The local configuration is located in ./config.py. The value of TCP_PORT_PROXY is used as the TCP port on the Docker host and is mapped internally to handle SSH tunnels to the EMR master node. If you change it, you also need to adjust manually the TCP port in the file foxyproxy-aws-emr.xml file.

The configuration of the package is contained in ./awsflow/config.py and gets shipped as part of the package. Most of the parameters are optional. Mandatory parameters:

  • AWS_SSH_KEY_PATHNAME: path to the SSH keyfile to access the EMR master node. This path is used inside the container and should refer to a file inside the ~/.ssh directory to be handled transparently
  • AWS_DEFAULT_REGION: AWS region to use by default
  • AWS_S3_BUCKET and AWS_S3_PREFIX: S3 bucket name/prefix where logs and àwsflow builds are stored
  • AWS_EC2_KEYNAME: The name of the Amazon EC2 key pair to access the EMR master node (user "hadoop")

To run the examples on Lambda functions, you should also set AWS_LAMBDA_ROLE: Lambda execution role

Package builds and deployments

Builds and deployments are managed from a Docker container. From the project directory, execute these three commands:

fab build # build Docker image
fab start # start Docker container
fab shell # open a Bash shell on Docker container

You should see a prompt bash-4.2#. This is a shell inside the container. You can open more shells executing fab shell on other terminals. To terminate the container, fab kill (this will terminate all container shells). All other fab commands should be executed from the container shell(s). Let's build and deploy the package from the container shell:

fab pkg_deploy

The output reports the complete S3 upload path for clarity, altogether with a final message Operation completed: awsflow x.y.z deployed! If you see it, congratulations! you built and deployed the package to S3.

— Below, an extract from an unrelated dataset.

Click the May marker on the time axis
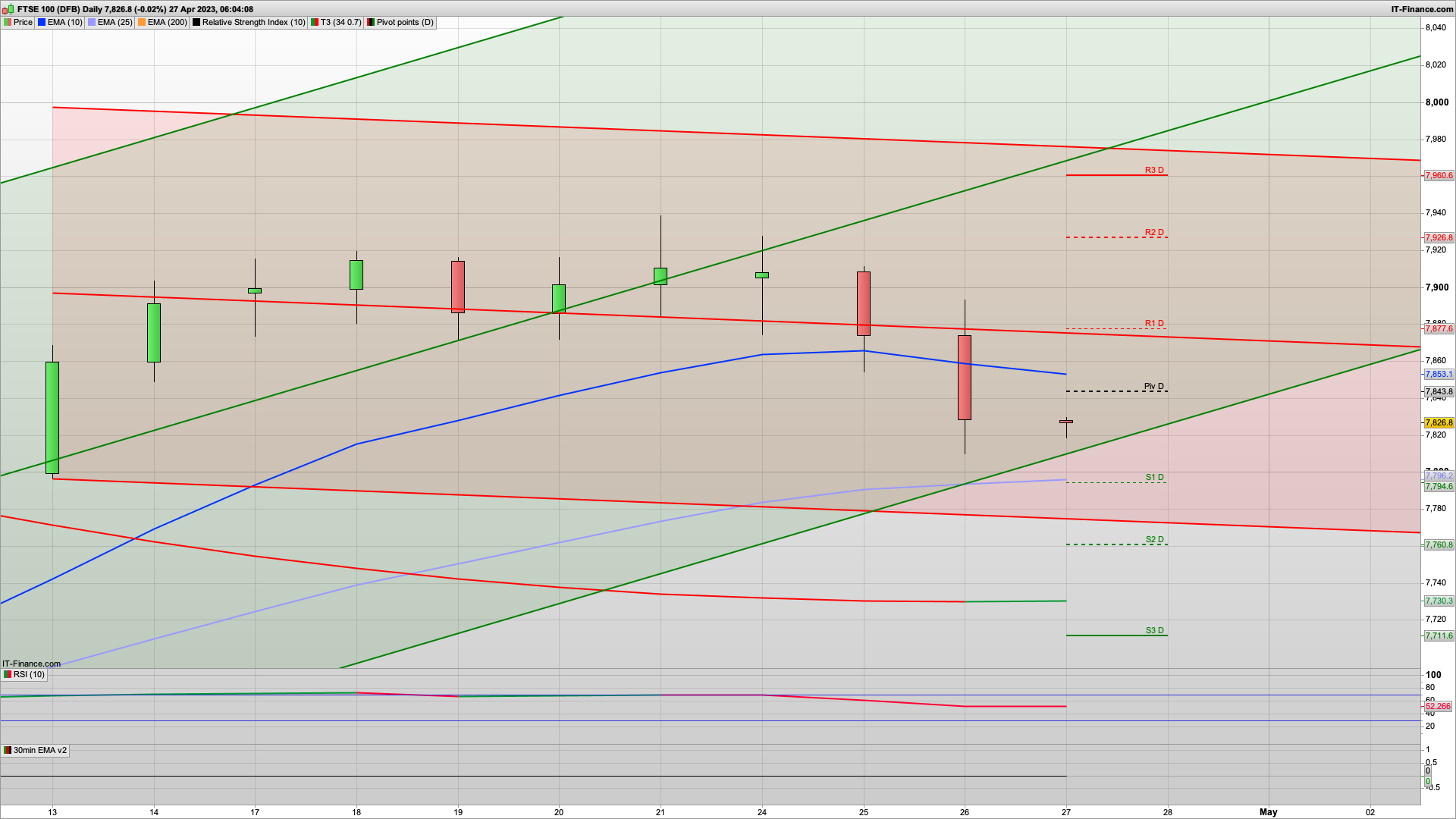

The minor version number is increased at every execution of the pkg_build task. The pkg_deploy task executes pkg_deploybefore uploading of the package to S3.

If you want to be able to execute all fab commands also from the host, execute the command pip -r requirements.txt on the host to install the package dependencies.

Listing active EMR clusters

Management of EMR clusters is provided by the awsflow.emr command line tool. The first parameter is mandatory and identifies the desired task:

  • active: list active clusters
  • create: create cluster
  • terminate: terminate cluster
  • ssh: ssh into active cluster
  • tunnel: activate tunnel to active cluster
  • step: add step to active cluster
  • templates: list available registered templates
  • render: render templates

Example of usage listing all active clusters in the default region:

awsflow.emr active

Example of output:

bash-4.2# awsflow.emr active
2019-04-02 14:09:52,929 | INFO     | Listing active clusters in eu-central-1 ...
2019-04-02 14:09:53,072 | INFO     | Cluster j-ADSJK36XDDNR is active and in WAITING state
2019-04-02 14:09:53,072 | INFO     | Cluster j-FS5GOEIZGTBA is active and in WAITING state
2019-04-02 14:09:53,072 | INFO     | Cluster j-2U7FDX89BVIXT is active and in RUNNING state
2019-04-02 14:09:53,072 | INFO     | Cluster j-10A1JSO6AELXM is active and in RUNNING state
2019-04-02 14:09:53,072 | INFO     | Cluster j-2W6V4ZN24SE2G is active and in RUNNING state
[...]

A region different by the default can be specified with --region.

Creating EMR clusters

To create a cluster using the cheap template (1 master and 1 core nodes using m4.large EC2 instances):

awsflow.emr create --cluster cheap

All EMR templates are defined in the awsflow.templates.emr subpackage. You can review the definition of this template in awsflow.templates.emr.cheap.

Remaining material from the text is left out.